The judge's decision is a blow to non-profit groups like the Alliance for Affordable Energy, which has argued that the council should aggressively wield its regulatory authority to punish Entergy for failing to harden its grid.
That group has expressed concerns that the lawsuit has created a chilling effect for the council. Leaders have pointed to the Mardi Gras Day 2021 power outage, which the council's advisors said knocked out power to four times as many customers as necessary due to avoidable computer errors, and for which council hasn't yet moved to issue a fine.
No Issues With Ida
And while many residents and advocates are still smarting from the weeklong outage in the wake of Hurricane Ida last year, a recent report from the council's utility advisors appeared to back Entergy New Orleans' statements that it handled the storm as best it could.
In a report submitted on May 6, council advisors stated that "ENO was well prepared for the storm, and nothing has come to the advisors' attention during this after-incident review to suggest that ENO's actions were not in accordance with prudent utility practices."
The citywide power outage was due to the loss of transmission paths owned by utilities, including Entergy Louisiana, that are outside of the council's purview, the advisors said.

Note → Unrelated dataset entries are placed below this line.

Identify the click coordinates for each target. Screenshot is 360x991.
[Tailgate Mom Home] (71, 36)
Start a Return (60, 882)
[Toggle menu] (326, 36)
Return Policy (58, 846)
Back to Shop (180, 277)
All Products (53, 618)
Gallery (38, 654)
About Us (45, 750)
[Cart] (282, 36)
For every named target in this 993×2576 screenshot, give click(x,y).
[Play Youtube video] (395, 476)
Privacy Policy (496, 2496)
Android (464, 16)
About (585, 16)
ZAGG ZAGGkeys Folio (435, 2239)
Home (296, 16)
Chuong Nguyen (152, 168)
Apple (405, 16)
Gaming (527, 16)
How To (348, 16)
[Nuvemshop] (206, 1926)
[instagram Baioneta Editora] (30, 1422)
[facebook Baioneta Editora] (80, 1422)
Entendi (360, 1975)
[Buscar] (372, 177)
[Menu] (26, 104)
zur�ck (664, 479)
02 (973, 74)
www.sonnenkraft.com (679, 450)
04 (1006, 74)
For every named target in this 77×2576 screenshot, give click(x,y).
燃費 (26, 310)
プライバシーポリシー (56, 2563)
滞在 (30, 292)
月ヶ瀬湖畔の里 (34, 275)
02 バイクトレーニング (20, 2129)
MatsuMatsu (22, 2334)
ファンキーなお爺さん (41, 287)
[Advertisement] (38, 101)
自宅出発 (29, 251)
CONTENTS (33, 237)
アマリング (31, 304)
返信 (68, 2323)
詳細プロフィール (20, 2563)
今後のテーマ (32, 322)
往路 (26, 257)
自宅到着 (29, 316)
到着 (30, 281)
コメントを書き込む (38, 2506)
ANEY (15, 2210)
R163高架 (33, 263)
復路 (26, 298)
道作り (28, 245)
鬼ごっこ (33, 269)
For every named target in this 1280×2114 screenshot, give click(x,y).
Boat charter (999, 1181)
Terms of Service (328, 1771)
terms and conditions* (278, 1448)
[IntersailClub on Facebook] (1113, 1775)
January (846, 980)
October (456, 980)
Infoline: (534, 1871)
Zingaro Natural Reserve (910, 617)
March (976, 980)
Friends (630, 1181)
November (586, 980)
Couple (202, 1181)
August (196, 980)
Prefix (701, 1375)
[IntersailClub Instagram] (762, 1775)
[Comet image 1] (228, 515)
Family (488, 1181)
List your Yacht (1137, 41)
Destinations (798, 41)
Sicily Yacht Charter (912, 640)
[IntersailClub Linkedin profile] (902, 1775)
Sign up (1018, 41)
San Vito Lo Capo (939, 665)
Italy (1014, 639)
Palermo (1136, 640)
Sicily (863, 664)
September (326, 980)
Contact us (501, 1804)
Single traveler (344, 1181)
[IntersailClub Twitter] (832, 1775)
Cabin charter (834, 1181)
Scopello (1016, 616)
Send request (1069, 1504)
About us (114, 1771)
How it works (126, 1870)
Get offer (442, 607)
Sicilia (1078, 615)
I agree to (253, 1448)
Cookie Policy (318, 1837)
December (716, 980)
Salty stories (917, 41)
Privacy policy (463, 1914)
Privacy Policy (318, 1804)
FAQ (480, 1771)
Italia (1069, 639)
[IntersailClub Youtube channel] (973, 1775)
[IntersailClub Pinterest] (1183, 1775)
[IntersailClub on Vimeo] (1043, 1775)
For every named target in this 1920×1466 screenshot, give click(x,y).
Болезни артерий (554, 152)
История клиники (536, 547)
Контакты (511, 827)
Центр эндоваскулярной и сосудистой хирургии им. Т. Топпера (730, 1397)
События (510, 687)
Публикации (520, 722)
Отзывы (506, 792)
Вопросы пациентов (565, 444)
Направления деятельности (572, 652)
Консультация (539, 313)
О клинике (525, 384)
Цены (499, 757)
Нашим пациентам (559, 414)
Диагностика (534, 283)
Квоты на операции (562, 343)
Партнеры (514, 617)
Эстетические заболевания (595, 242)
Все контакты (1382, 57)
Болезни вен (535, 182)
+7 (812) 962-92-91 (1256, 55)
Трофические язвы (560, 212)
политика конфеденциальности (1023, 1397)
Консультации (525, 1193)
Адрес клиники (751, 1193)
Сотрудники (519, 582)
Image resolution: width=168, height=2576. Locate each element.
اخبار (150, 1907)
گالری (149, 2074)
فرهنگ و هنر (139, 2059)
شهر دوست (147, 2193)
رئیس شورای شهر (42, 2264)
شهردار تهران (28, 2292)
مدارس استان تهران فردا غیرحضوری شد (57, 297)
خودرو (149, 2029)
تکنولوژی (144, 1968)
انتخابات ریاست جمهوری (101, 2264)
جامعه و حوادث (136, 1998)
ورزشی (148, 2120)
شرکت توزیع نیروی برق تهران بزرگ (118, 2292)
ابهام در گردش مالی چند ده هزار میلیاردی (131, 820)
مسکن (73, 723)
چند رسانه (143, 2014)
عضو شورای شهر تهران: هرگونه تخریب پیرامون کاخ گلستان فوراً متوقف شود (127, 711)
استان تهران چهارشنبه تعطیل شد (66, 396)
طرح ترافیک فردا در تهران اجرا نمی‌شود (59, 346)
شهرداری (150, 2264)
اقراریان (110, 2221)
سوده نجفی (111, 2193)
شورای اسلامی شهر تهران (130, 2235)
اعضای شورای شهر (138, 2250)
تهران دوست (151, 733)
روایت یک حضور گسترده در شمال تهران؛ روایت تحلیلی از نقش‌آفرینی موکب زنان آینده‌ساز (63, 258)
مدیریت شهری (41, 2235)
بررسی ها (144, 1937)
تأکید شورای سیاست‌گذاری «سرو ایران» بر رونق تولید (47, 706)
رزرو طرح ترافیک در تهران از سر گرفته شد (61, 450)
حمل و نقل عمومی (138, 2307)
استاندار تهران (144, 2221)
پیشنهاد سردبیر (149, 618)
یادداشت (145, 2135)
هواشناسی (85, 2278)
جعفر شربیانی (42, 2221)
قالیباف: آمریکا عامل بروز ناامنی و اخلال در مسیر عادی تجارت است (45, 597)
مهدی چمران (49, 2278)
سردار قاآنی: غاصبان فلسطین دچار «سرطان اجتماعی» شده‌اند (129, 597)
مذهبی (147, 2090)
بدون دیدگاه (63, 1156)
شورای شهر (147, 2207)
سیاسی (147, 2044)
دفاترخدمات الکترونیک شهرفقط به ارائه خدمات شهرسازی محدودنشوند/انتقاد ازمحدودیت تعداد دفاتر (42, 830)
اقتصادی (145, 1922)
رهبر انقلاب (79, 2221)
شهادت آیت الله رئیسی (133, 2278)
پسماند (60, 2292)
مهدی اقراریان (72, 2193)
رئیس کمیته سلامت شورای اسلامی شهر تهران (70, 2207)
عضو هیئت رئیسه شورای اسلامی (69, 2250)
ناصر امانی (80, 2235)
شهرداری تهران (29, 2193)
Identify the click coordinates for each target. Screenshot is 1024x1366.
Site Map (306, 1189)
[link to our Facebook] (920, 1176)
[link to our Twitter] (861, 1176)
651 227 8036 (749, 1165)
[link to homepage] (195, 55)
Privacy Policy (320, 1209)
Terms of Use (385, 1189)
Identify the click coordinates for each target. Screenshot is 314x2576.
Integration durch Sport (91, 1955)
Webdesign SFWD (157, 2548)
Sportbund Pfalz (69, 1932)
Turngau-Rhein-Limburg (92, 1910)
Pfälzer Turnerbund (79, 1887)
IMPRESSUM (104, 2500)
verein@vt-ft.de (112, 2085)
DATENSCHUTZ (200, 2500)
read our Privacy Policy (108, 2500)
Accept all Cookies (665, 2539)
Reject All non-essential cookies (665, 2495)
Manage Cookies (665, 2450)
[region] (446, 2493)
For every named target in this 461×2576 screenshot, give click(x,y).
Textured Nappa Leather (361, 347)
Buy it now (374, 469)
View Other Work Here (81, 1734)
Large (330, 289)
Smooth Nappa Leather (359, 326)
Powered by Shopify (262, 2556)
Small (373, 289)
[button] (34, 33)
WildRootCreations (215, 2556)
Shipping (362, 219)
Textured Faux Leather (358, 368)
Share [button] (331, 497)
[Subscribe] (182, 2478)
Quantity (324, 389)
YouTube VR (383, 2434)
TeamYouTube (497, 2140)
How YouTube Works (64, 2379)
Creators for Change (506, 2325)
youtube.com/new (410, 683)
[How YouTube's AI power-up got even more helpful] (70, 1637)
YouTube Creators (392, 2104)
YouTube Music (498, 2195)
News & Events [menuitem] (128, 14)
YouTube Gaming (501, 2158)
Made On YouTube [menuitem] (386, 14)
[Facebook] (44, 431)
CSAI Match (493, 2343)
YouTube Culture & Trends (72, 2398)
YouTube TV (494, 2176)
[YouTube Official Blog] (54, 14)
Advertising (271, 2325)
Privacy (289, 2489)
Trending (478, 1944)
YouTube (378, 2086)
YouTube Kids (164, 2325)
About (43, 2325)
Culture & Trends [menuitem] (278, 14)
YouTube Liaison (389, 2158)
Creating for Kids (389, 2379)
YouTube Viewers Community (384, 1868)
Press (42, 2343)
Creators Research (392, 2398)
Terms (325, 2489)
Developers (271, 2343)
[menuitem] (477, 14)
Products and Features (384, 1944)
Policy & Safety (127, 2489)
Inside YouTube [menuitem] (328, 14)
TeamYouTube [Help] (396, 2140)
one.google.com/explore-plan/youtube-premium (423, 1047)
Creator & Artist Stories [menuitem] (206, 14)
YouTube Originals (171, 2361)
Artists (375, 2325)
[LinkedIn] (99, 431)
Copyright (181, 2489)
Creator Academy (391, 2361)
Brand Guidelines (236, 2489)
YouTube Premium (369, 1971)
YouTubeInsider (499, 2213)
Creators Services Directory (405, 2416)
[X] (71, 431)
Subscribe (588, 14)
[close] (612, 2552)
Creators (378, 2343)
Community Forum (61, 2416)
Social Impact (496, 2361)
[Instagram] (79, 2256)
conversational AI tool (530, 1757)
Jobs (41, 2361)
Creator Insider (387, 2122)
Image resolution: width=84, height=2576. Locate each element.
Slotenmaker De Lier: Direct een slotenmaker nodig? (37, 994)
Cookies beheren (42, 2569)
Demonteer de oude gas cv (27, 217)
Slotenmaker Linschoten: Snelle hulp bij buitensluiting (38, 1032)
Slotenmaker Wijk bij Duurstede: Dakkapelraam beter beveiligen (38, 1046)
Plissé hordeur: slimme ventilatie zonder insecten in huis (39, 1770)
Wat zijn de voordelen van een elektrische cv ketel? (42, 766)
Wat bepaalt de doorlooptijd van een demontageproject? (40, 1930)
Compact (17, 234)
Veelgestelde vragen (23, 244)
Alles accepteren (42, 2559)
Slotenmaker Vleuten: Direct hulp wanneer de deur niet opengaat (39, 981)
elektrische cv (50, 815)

If the judge's decision Monday is upheld, it could imperil the council's ability to levy fines for future outages. Entergy New Orleans said in a June 1 brief that the City Council still has yet to create reliability standards that could set up future fines.
"The council still has not adopted reliability standards or a penalty mechanism, leaving ENO vulnerable to the arbitrary whims of a political body whose members change every four years," the utility said.
Entergy's lawsuit had lain largely dormant between 2020 and this year, when both sides re-engaged in litigation.
A written copy of Johnson's judgment was not immediately available. Morrell and Council President Helena Moreno said the council's appeal will follow upon the release of a formal decision.